Rudolph, Henriette MD; Schroten, Horst MD; Tenenbaum, Tobias MD

Pediatric Infectious Disease Journal: May 2016 - Volume 35 - Issue 5 - p 567–569
doi: 10.1097/INF.0000000000001090
ESPID Reports and Reviews

From the Pediatric Infectious Diseases, University Children’s Hospital Mannheim, Heidelberg University, Germany.

Accepted for publication February 5, 2016.

The authors have no funding or conflicts of interest to disclose.

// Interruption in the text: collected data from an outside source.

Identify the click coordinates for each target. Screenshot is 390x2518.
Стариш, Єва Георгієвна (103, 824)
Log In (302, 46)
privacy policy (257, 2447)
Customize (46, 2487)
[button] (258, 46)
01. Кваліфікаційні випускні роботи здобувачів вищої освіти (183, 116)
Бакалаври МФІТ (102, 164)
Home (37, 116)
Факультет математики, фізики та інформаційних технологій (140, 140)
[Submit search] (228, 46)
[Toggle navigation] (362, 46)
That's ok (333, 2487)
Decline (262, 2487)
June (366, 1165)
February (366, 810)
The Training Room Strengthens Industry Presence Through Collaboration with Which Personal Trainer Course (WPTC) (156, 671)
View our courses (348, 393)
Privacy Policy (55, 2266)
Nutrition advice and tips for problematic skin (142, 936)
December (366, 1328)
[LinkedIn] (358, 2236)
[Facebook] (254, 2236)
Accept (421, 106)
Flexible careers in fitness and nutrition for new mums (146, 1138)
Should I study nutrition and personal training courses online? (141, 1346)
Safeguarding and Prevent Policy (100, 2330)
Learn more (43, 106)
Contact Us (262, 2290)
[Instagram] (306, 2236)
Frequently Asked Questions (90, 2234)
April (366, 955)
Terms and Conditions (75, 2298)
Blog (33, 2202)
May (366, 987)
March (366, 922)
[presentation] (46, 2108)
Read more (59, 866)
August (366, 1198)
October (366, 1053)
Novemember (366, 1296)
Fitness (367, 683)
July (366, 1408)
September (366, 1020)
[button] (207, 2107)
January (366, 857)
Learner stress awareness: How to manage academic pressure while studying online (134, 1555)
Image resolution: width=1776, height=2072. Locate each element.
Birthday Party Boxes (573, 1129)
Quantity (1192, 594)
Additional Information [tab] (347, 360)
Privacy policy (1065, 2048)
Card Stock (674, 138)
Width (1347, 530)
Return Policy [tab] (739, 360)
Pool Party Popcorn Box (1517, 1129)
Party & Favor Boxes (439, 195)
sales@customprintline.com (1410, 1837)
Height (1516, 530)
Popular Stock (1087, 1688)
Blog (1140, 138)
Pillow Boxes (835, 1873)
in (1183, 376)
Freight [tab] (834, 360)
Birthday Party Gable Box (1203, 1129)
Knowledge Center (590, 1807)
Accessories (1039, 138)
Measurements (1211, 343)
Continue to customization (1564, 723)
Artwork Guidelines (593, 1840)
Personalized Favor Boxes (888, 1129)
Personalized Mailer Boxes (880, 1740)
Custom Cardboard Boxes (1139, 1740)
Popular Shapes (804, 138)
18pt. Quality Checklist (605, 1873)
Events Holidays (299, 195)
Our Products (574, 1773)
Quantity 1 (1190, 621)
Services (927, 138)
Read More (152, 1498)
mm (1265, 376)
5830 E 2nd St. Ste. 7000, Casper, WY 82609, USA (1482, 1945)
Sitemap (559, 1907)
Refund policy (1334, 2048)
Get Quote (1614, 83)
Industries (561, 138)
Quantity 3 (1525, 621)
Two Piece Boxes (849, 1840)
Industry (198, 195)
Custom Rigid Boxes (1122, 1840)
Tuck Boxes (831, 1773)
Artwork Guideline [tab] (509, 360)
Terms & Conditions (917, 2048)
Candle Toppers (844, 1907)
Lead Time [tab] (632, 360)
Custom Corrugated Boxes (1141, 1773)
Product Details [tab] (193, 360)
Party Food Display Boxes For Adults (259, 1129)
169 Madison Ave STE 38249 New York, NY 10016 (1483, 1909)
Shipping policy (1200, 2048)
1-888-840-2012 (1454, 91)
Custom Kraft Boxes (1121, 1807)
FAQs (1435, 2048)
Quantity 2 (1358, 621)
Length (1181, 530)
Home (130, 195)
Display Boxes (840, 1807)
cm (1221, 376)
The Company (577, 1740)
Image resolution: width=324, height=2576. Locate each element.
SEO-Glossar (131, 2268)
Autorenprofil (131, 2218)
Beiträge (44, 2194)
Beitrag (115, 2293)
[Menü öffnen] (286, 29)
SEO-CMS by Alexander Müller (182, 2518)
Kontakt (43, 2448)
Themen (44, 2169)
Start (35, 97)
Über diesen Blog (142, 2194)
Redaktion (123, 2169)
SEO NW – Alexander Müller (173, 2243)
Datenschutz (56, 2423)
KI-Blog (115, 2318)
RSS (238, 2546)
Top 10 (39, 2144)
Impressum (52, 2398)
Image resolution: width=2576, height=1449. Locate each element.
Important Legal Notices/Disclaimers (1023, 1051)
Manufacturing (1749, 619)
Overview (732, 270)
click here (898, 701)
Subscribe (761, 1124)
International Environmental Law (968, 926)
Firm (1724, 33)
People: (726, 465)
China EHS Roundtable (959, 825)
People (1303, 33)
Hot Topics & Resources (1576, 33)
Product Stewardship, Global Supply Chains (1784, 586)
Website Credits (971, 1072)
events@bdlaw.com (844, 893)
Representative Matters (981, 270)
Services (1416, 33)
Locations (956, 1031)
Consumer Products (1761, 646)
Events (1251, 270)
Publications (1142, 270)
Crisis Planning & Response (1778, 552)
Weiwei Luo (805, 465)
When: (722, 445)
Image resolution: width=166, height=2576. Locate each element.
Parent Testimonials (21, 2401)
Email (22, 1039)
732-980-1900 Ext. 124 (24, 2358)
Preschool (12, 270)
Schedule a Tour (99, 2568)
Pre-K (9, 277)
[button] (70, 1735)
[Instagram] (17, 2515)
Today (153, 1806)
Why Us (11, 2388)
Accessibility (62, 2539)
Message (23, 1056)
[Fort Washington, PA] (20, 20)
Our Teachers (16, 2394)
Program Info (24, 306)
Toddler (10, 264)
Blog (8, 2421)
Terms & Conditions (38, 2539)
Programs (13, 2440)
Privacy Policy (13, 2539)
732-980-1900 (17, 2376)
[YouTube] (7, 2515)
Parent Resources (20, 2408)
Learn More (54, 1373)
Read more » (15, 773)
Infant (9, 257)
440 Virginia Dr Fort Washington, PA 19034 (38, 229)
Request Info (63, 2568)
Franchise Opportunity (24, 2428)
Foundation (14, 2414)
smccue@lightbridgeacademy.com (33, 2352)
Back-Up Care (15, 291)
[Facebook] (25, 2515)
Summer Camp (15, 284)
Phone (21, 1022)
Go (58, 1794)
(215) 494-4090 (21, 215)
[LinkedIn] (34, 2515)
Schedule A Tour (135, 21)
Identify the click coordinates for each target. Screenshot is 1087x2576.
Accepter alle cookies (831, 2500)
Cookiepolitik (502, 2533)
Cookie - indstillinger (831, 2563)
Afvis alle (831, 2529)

Address for correspondence: Tobias Tenenbaum, MD, Pediatric Infectious Diseases, University Children`s Hospital Mannheim, Heidelberg University, Theodor-Kutzer-Ufer 1–3, 68167 Mannheim, Germany. E-mail:

With an estimated incidence in high-income countries of 12–19 cases per 100,000 population per year, viral meningitis is almost 3-fold more frequent than bacterial meningitis.1,2 Non-polio enteroviruses (NPEV) are the main cause of viral meningitis worldwide, and young age is an important epidemiological risk factor.1–3 Although the acute phase is often mild, NPEV infections can cause severe central nervous system (CNS) disease and result in fatal outcome. Transmission of enteroviruses (EVs) occurs mainly via the fecal-oral route and to a lesser extent by respiratory droplets.1 Therefore, enhancing hand hygiene can diminish viral spread. Although the peak seasonality occurs in summer and fall in temperate climates, enteroviral infections occur perennially in tropical and subtropical areas.1,3

Improved molecular typing and several EV surveillance programs (primarily geared toward the detection of poliovirus outbreaks) have led to higher detection rates of enteroviral infections worldwide. Currently, there are more than 100 serotypes of NPEV identified that are subdivided into 4 species (A to D).4 Since the 1970s, there have been a number of reports of NPEV outbreaks with human EV 71 (EV71) with sometimes fatal outcomes especially in eastern Europe and the Asia-Pacific region.5–7 The World Health Organization reports more than 2000 deaths of an estimated 6 million infections.7 There are large differences in the case fatality rate between the different outbreaks, which might be related to differences in the pathogenic effect on the CNS of different genogroups of EV71.5,6,8

In this review, typical CNS manifestations of EVs and recent outbreaks in children are summarized, and diagnostic tools and possible treatment and prevention strategies are presented.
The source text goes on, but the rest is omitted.